All lines of the records below that contain the word "menu" must be listed.

Records to use:
◇ ◇ ◇ ◇ ◇

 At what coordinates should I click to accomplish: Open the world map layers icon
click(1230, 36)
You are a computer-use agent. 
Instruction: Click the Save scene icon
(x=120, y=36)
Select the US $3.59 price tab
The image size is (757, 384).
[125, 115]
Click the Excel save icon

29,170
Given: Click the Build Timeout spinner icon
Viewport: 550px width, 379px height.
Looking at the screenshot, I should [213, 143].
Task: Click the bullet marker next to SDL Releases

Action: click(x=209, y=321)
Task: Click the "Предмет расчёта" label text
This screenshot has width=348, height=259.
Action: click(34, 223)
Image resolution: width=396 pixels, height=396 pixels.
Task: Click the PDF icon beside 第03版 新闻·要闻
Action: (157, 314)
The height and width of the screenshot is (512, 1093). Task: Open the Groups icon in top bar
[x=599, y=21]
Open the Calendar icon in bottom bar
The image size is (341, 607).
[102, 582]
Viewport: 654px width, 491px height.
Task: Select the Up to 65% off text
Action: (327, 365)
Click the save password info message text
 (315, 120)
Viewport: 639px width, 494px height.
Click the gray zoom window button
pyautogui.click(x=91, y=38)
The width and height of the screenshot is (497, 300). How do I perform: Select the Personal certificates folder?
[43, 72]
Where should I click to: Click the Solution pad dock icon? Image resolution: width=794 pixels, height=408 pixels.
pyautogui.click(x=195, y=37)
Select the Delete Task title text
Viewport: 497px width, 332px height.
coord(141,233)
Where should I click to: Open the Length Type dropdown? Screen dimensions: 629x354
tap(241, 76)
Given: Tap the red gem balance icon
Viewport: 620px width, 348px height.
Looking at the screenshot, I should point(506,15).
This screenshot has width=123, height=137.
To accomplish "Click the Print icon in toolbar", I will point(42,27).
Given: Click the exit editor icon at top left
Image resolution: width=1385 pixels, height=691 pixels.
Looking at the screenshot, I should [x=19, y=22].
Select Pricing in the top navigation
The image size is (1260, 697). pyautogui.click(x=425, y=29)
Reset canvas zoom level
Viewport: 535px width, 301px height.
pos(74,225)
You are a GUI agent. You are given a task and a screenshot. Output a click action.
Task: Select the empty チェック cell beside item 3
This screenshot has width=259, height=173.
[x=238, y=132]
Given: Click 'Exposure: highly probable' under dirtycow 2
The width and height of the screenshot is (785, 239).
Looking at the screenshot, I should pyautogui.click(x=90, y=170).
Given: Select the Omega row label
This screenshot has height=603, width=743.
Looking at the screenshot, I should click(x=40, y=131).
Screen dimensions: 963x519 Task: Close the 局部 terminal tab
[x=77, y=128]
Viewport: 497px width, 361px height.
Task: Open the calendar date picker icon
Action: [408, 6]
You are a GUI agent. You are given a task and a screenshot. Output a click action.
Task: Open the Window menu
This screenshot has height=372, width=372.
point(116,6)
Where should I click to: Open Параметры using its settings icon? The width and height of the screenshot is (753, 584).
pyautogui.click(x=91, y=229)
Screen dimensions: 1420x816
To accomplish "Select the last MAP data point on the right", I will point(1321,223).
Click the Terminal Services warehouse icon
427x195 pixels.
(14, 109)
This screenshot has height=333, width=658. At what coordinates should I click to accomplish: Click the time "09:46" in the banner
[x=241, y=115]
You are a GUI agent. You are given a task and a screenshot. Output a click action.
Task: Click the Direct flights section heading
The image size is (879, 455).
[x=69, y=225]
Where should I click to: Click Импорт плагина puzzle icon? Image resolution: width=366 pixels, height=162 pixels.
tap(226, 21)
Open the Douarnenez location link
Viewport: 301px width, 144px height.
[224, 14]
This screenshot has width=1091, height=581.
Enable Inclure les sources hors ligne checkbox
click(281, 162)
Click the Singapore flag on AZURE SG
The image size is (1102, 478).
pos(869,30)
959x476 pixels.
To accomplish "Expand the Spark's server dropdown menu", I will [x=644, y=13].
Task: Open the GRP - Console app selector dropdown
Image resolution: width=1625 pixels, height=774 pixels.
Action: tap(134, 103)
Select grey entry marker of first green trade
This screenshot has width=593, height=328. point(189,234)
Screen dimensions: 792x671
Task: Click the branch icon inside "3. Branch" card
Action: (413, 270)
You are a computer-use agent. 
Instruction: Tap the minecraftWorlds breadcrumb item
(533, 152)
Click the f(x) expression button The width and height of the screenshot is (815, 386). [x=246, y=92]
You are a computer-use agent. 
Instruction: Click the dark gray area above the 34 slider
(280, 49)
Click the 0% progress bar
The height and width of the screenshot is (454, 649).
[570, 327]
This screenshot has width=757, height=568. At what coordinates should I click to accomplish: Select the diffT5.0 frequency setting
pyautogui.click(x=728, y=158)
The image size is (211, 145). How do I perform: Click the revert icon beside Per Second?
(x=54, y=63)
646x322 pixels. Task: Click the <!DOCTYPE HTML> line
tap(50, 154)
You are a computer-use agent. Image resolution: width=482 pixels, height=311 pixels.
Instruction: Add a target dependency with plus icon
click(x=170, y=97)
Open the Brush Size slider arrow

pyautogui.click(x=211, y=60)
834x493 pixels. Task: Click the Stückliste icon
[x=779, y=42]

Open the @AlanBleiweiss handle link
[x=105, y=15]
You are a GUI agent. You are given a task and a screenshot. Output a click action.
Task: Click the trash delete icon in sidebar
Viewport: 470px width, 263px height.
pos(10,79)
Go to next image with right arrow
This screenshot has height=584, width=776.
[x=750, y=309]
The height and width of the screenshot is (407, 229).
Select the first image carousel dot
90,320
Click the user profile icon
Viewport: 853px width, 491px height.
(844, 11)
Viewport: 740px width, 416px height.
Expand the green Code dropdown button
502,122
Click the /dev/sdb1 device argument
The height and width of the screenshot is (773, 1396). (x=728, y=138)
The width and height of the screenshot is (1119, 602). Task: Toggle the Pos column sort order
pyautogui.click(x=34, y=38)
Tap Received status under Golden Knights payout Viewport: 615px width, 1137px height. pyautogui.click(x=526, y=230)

◇ ◇ ◇ ◇ ◇

The completed task:
Task: Open the Window menu
To accomplish "Expand the Spark's server dropdown menu", I will [x=644, y=13].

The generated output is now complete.